> [WHAT IS EXPECTED]
The expected output is each line in the data below that includes the string "rank".

> [SOURCE RECORDS]
▼▼▼

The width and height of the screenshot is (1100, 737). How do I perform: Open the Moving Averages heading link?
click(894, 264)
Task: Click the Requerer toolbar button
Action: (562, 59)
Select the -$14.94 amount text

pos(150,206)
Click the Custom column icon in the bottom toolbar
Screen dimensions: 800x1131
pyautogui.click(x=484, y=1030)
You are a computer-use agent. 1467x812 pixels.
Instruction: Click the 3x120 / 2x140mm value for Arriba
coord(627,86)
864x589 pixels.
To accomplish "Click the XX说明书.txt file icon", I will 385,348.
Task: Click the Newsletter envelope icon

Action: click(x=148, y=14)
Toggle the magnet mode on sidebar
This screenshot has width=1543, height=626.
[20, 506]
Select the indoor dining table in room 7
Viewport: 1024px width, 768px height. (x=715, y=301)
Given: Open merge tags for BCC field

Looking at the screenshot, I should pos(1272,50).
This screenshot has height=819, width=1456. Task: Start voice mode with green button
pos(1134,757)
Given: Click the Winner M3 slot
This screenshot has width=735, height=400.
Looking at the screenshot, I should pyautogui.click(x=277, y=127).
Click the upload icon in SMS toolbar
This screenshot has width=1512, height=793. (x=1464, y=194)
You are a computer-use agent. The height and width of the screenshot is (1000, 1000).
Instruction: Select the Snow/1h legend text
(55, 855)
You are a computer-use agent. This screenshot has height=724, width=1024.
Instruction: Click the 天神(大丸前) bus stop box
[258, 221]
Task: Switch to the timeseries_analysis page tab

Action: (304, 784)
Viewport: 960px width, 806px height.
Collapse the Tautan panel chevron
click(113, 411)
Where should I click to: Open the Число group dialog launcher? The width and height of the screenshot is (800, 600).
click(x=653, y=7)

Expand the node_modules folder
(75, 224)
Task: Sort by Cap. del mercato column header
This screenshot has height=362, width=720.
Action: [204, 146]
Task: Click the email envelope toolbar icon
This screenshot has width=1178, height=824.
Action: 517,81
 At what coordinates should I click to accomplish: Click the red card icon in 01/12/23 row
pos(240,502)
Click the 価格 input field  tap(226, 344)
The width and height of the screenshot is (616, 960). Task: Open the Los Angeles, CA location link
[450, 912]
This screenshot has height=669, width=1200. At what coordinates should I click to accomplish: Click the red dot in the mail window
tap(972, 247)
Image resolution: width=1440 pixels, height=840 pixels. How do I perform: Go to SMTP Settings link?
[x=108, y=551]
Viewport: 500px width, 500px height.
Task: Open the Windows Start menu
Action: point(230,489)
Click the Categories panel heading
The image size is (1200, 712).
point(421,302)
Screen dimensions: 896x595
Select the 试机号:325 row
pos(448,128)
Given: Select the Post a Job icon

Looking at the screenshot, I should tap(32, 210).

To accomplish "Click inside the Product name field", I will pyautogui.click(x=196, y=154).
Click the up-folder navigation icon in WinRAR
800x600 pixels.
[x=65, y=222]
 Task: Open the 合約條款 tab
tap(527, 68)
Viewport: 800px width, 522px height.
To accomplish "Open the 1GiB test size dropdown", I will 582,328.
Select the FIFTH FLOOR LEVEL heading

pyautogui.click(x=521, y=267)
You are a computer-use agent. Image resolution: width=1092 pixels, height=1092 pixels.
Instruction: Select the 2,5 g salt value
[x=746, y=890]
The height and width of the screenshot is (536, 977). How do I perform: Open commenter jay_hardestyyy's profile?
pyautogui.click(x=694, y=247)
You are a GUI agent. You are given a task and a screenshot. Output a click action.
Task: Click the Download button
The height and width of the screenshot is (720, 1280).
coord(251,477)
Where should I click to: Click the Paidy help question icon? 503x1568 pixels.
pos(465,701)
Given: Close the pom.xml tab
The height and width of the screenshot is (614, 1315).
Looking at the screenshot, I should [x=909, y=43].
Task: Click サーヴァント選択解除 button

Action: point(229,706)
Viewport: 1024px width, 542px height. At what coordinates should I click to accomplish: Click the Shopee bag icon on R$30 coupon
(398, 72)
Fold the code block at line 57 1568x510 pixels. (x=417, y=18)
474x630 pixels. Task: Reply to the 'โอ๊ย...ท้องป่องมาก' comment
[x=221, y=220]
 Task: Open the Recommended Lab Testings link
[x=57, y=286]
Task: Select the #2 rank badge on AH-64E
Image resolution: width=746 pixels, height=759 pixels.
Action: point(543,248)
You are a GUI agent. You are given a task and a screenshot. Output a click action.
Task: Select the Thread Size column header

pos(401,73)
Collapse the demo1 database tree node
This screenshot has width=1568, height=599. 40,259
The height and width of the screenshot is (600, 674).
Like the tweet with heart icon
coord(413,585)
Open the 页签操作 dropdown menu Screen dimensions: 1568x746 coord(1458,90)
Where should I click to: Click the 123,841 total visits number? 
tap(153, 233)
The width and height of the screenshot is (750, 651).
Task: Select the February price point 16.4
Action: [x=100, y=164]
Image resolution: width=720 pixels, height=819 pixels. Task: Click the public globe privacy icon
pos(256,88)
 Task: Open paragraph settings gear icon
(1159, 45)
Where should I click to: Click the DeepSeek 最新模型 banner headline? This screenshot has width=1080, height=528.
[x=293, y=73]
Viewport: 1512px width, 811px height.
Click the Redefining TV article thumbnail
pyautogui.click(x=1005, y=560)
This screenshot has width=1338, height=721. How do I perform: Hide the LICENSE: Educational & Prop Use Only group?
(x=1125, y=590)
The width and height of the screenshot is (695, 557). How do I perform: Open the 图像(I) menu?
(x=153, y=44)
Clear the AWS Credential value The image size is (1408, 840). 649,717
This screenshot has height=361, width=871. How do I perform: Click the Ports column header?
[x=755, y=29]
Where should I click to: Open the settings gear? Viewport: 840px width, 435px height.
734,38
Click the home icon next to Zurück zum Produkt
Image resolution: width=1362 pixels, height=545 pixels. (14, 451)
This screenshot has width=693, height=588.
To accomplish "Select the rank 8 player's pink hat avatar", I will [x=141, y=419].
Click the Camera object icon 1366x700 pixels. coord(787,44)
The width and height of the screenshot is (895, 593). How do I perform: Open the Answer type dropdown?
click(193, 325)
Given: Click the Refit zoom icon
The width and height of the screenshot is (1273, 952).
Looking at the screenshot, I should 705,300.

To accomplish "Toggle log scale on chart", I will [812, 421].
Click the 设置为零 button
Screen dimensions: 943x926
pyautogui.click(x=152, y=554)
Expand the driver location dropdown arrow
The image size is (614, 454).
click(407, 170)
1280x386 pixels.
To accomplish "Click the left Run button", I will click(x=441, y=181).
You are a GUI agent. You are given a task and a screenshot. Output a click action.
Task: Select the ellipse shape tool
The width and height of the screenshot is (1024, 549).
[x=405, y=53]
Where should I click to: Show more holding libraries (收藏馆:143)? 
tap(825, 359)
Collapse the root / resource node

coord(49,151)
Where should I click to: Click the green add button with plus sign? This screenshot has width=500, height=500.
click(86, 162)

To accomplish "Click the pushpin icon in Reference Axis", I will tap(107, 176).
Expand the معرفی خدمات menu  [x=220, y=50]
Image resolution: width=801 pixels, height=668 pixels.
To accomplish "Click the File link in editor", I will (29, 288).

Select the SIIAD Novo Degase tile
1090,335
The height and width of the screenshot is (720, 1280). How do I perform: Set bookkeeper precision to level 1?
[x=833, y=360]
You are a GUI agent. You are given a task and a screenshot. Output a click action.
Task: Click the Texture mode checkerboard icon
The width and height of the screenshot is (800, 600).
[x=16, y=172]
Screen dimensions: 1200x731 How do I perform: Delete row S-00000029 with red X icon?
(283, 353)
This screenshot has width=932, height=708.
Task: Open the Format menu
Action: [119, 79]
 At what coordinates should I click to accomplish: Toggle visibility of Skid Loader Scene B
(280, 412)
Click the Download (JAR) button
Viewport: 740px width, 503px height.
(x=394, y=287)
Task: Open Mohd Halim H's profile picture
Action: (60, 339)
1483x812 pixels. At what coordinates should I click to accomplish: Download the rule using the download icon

▲▲▲

> [RESULT FOR THIS EXERCISE]
Task: Select the #2 rank badge on AH-64E
To accomplish "Select the rank 8 player's pink hat avatar", I will [x=141, y=419].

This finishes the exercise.